Der japanische Fotokünstler Tomohide Ikeya war in letzter Zeit besonders aktiv und gegenwärtig in der internationalen Fotokunst-Szene. Er gewann mehrere Preise für seine Foto-Reihe „Breath“ und vorhergehende Arbeiten. Micheko Galerie zeigt einige repräsentative Arbeiten aus seiner Reihe „Breath“ vom 30. Juli bis 25. September 2010. Zur Zeit laufen Ausstellungen mit Ikeyas Fotografien in Japan und in den USA. Sehr erfolgreich auch als Mode- und Werbefotograf, liebt es Ikeya, seine Passion für das Meer und den Tauchsport mit seinen persönlichen Foto-Projekten zu verbinden. Aber anstatt Clownfische und Haie zu fotografieren, entschied er, Tänzer in Tiefwassertanks eintauchen zu lassen. Die Ergebnisse erinnern an Butoh, die moderne japanische tanzform, die nach dem 2. Weltkrieg entwickelt wurde. Gelegentlich dramatisch in ihrer Ausdrucksform, aber stets ästhetisch, elegant und höchst expressiv.
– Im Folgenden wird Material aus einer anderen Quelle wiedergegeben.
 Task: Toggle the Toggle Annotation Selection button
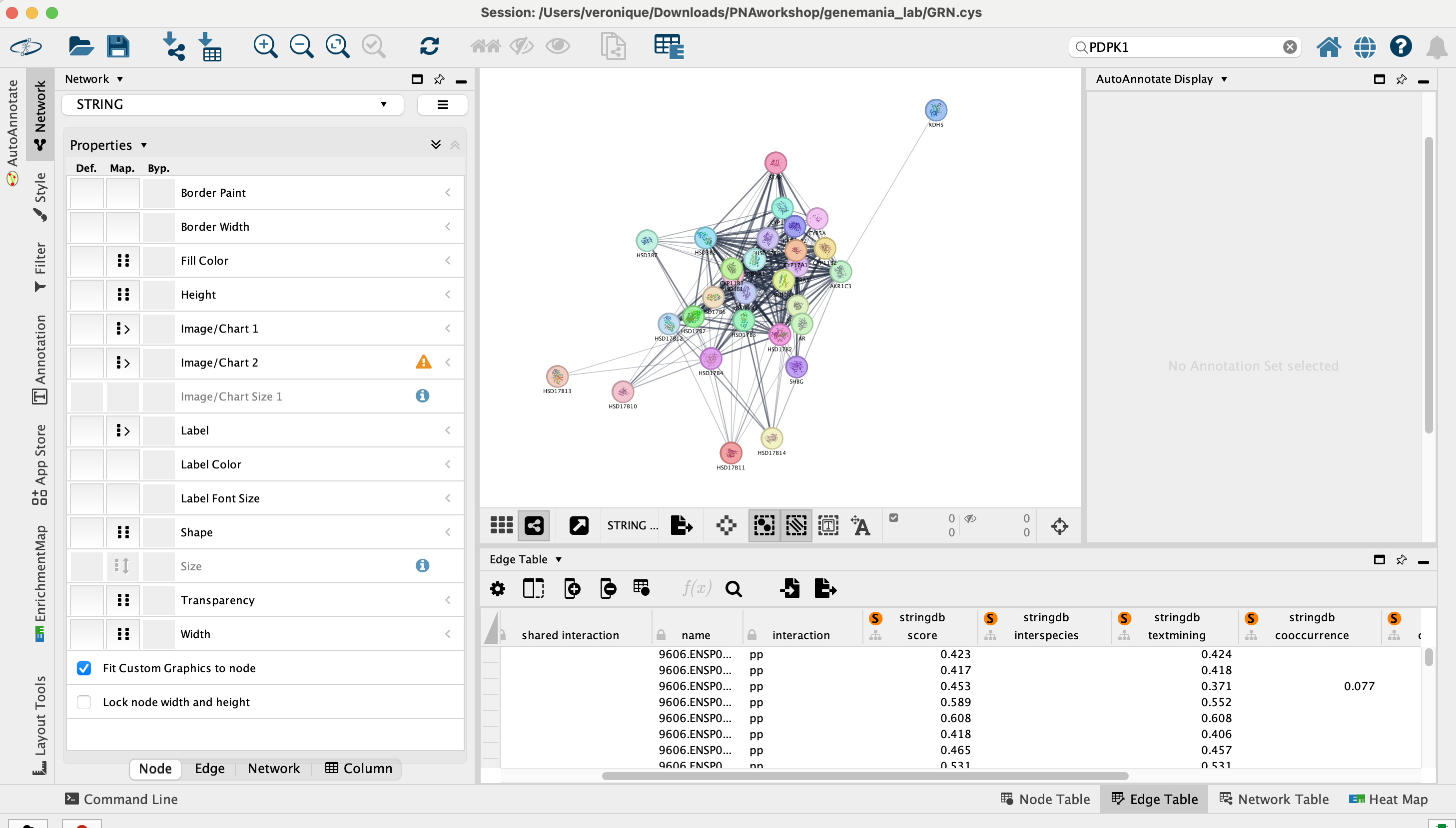click(x=828, y=525)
Ikeyas Konzept hinter seinem Arbeitszyklus „Breath“ beruht auf dem Wasser als das Element, das uns Leben und Kraft spendet. Aber erst wenn wir nicht mehr atmen können, merken wir Menschen, wie wenig Kontrolle wir tatsächlich über die essentiellen Dinge im Leben haben. Tomohide Ikeya visualisiert diese essenzielle Kraft des Wassers in „Breath“ auf seine ganz eigene, herausfordernde Art und Weise.
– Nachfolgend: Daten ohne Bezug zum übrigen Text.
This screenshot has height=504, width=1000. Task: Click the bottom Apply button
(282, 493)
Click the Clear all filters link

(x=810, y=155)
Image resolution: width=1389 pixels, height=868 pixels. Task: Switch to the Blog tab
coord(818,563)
Seine Fotografien strahlen eine besondere Intensität aus. Sie haben aber auch etwas Morbides, Beängstigendes. Unsere ganz persönliche Analogie, als wir Ikeyas Arbeiten zum ersten Mal sahen, ist die enorme Kraft und Würde, welche Menschen in lebensbedrohenden Umständen entwickeln können. Wir mögen bald alle wegen globalen Erdwärmung untergehen, aber wir werden es in Schönheit und Eleganz tun.